Reflexiones

María Julia Hidalgo

Zona chilanga | El ignorado gatito

¿En qué especie nos hemos convertido para ser capaces de anular la vida de los otros?

“¿A usted qué le importa?, el gato es mío”. Eso respondió mi amable vecino al decirle que el suyo llora día y noche; después de conocer al neurótico señor, ahora sólo pienso en el sufrimiento del minino. ¿Cuánto puede llorar un gato?, no lo sé, —no sé si llora—, pero éste maúlla y yo alucino que me pide auxilio. Con la llegada del gato, ahora ando muy sensible al tema animal. Justo escuché que una chamaca le decía a otra: cástrala, así no tienes que preocuparte cuando salga a la calle. Es tan salvaje que el otro día se encrespó con un chihuahua. ¡Cástrala!, así de simple, la recomendación salió sin empacho.

¿En qué especie nos hemos convertido para ser capaces de anular la vida de los otros?

Allí están perros y gatos con dos amos decidiendo altivos sus miserables vidas. ¿Contrariedades del mundo filantrópico? Animales rescatados de la calle, hacinados y abandonados a la disposición y tiempo de sus nuevos dueños. Perros a quienes les han privado su derecho a reproducirse y a revolcarse en el lodo, a correr y ¡labrar!; lángaros a quienes les propinan tremendo chanclazo cuando labran y gruñen.

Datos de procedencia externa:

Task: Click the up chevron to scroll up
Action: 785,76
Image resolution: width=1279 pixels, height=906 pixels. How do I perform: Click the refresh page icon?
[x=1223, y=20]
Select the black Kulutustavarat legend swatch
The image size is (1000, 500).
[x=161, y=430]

Apenas unos indefensos animalitos delata el salvajismo que llevamos dentro. Basta ver cómo se vociferan insultos parejas humanas en un lugar público; cómo un pervertido y vulgar libidinoso asecha a una jovencita que exhibe sus piernas cruzadas en el camión urbano; cómo se arrastra quien quiere conseguir algo; cómo asechamos a quien sentimos indefensos o qué manera tan cínica tienen otros de clavar el diente y luego cerrar el… la boca. Cuántos seres debieran estar enjaulados, y cuanto animalito tendría que andar gozando libre por el mundo.

¿Cuándo nos habrá nacido el gusto de encerrar a los animales?, ¿por dejarlo solito entre cuatro paredes. Una mascota que nos haga compañía ¿y qué hace ésta cuando nosotros no estamos? ―que es casi todo el día― seguro llorar y llorar. Pero por la noche llegará su dueño y le dará su galleta, lo sacará al parque, convivirá con otros dueños y hablarán de lo que más les conviene a sus bebés.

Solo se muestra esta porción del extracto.